» Brief:
In the entries below, find the line with "The width and" and the line with "Screen dimensions: 900x600", then retype both and everything between them exactly. Do not copy the pictures.

» Dataset records:
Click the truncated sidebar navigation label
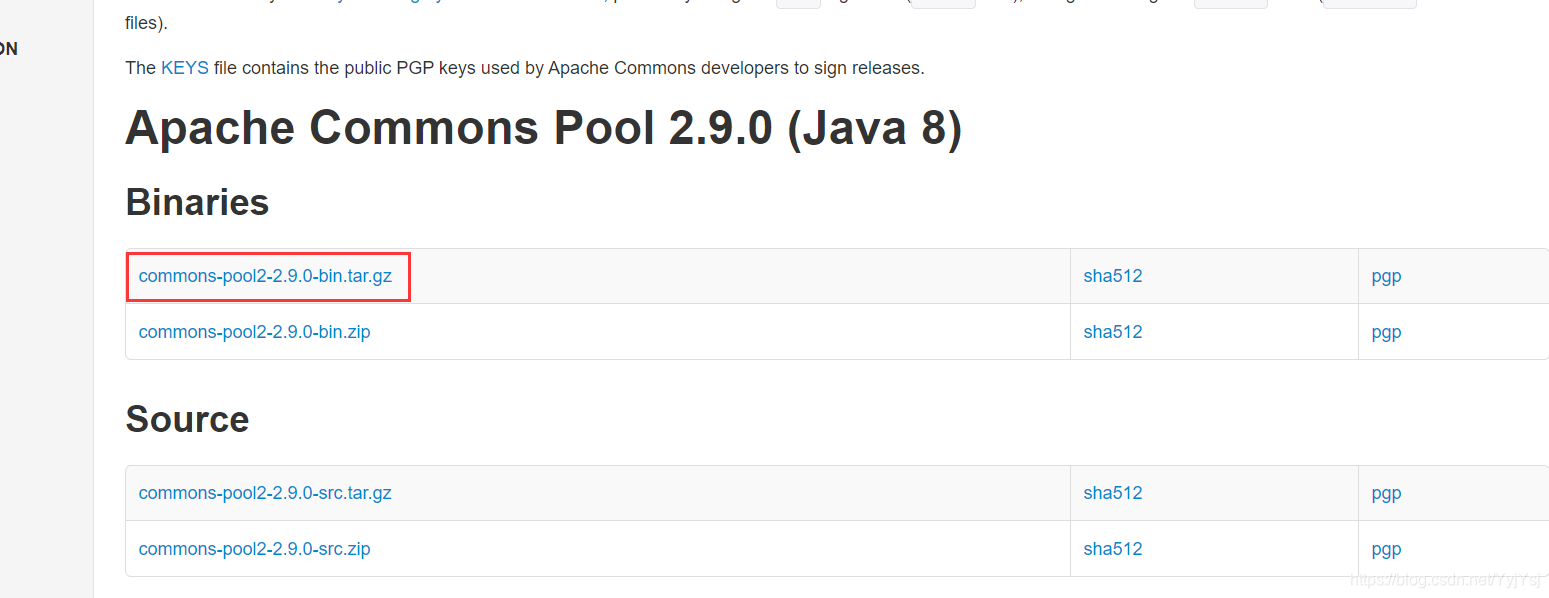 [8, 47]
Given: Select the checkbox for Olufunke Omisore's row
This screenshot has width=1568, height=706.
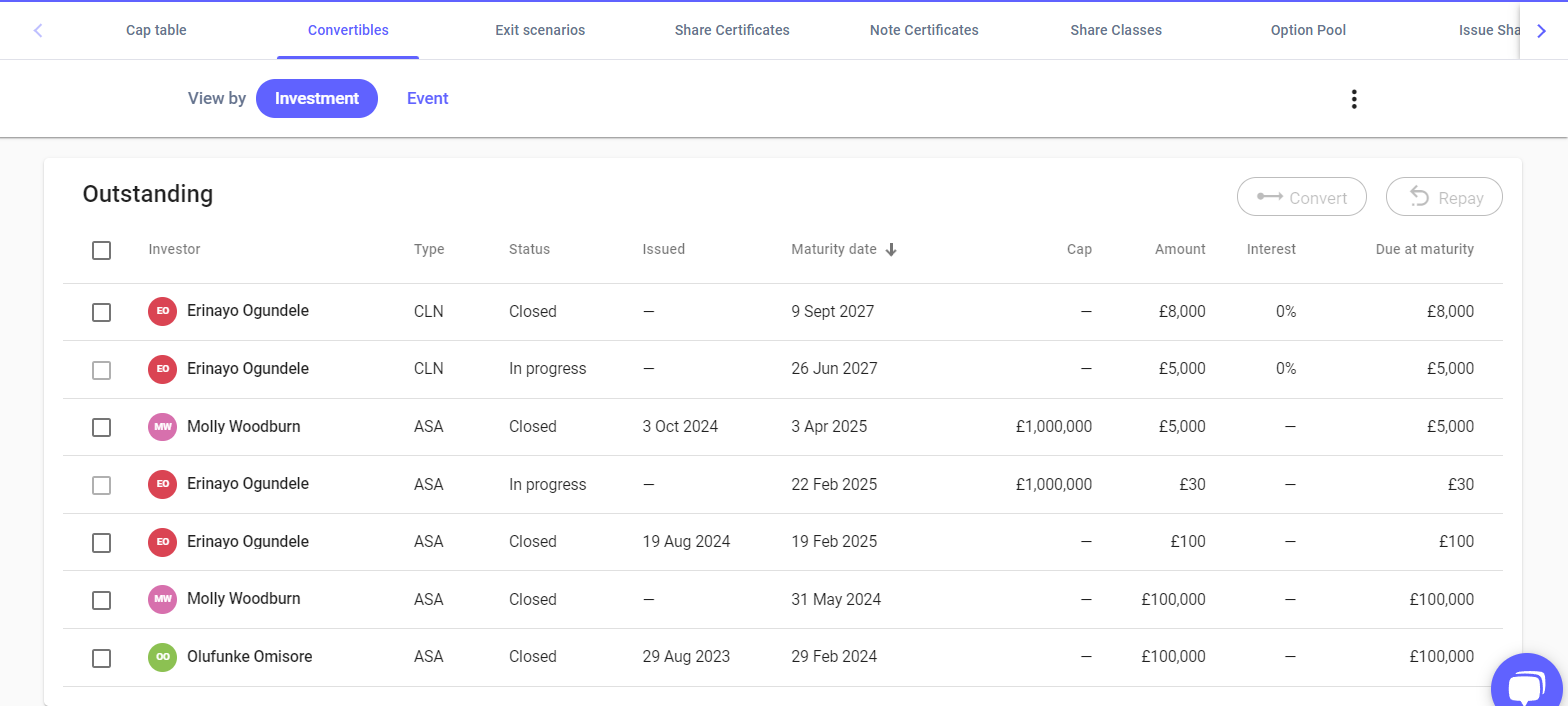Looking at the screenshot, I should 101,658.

---

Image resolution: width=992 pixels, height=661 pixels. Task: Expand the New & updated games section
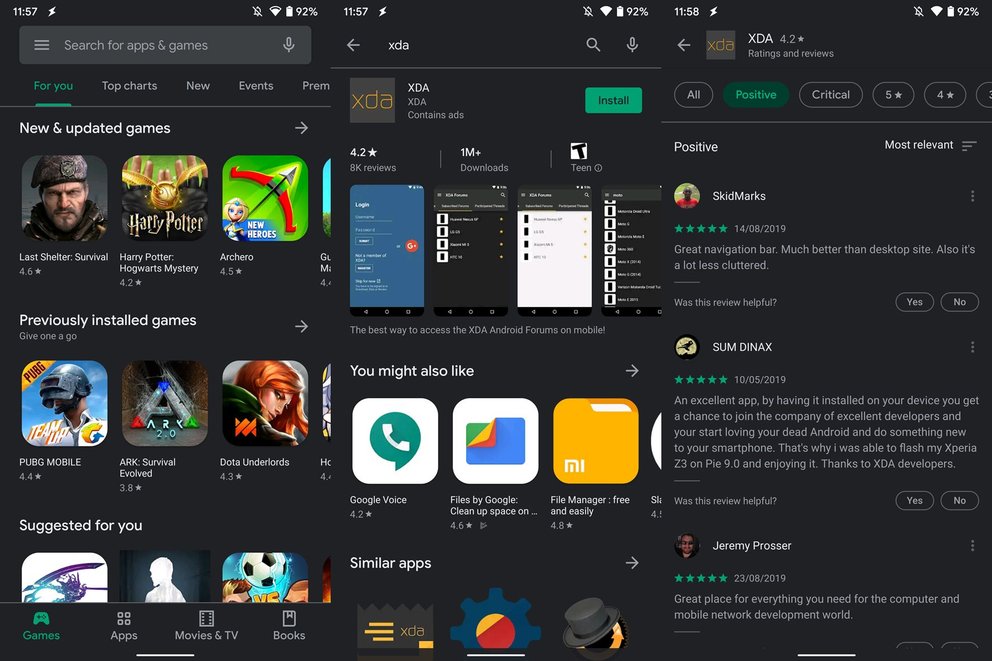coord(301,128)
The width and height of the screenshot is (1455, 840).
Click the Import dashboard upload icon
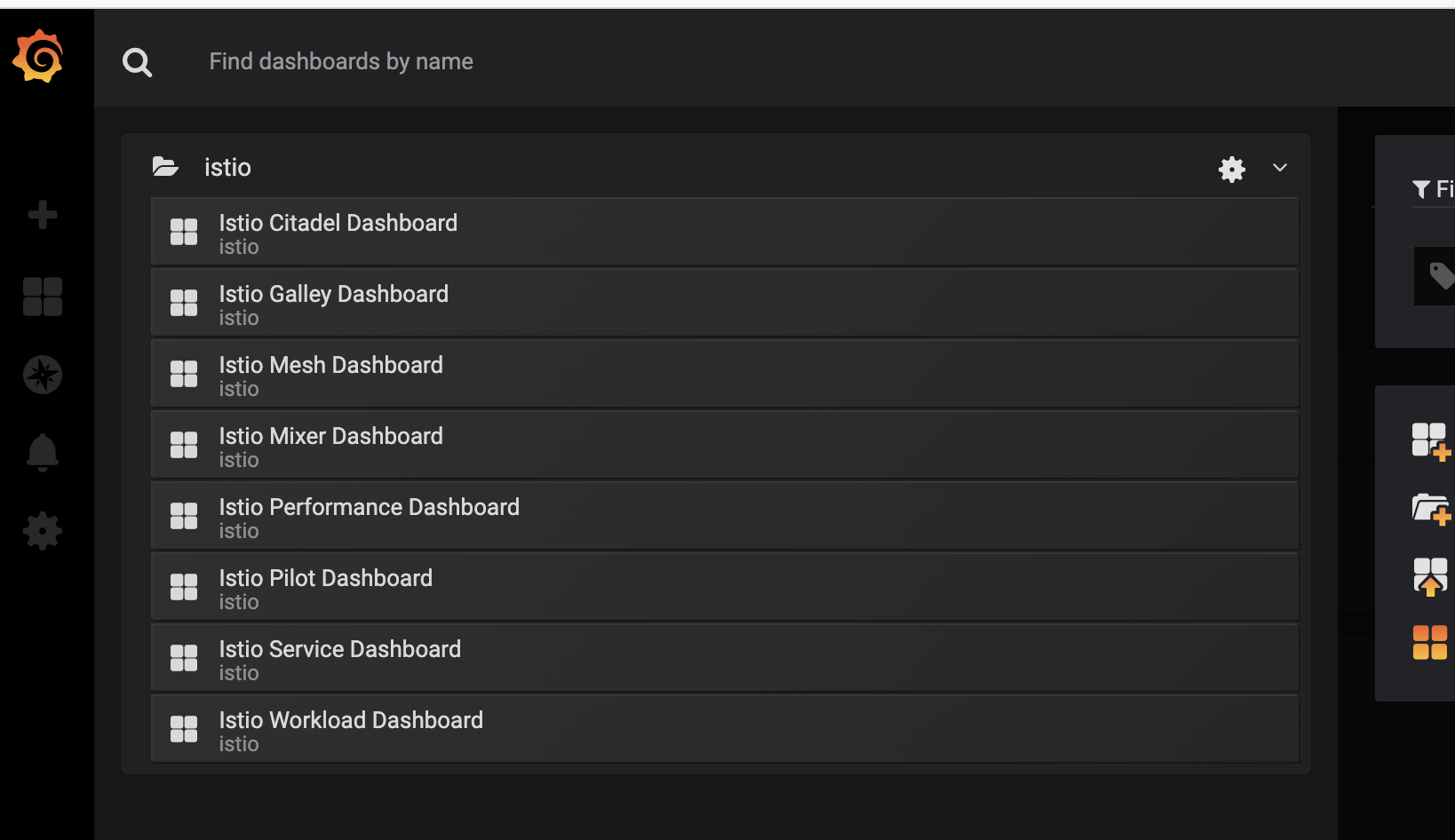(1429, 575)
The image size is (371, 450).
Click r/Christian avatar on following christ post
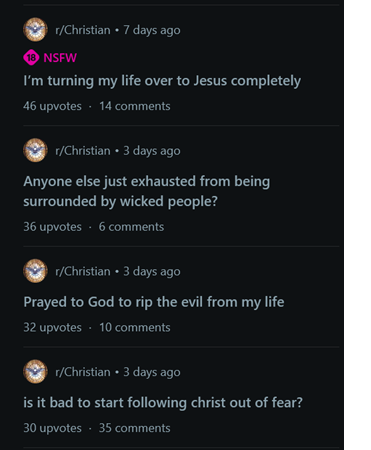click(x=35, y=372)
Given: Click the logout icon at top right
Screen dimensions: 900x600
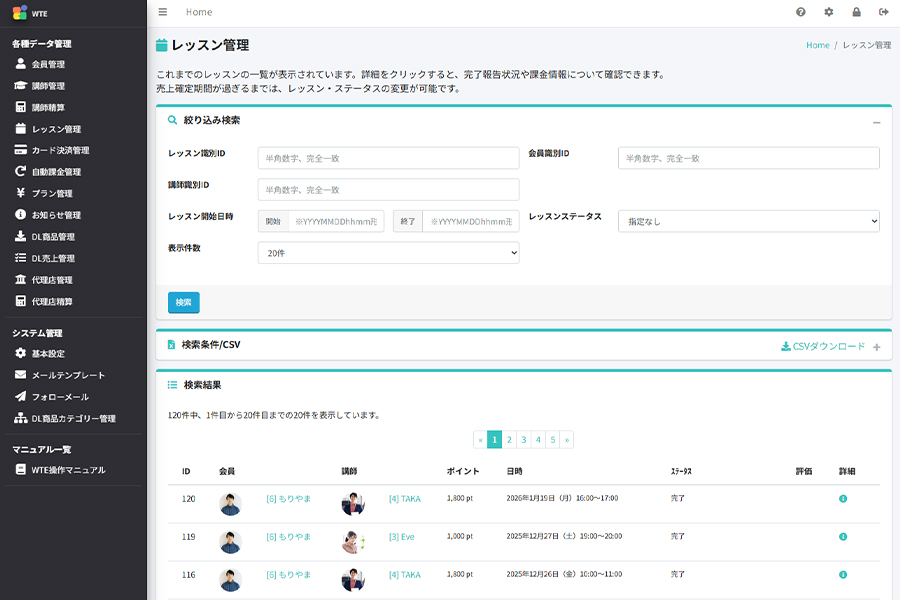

--

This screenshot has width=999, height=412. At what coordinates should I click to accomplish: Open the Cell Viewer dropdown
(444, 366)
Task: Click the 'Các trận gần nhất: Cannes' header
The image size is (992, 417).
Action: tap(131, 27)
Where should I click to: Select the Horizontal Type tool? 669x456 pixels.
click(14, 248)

» Reply to the exercise:
The width and height of the screenshot is (1455, 840).
Click the Import dashboard upload icon
(1429, 575)
The image size is (371, 450).
Click r/Christian avatar on following christ post
click(x=35, y=372)
Given: Click the logout icon at top right
Screen dimensions: 900x600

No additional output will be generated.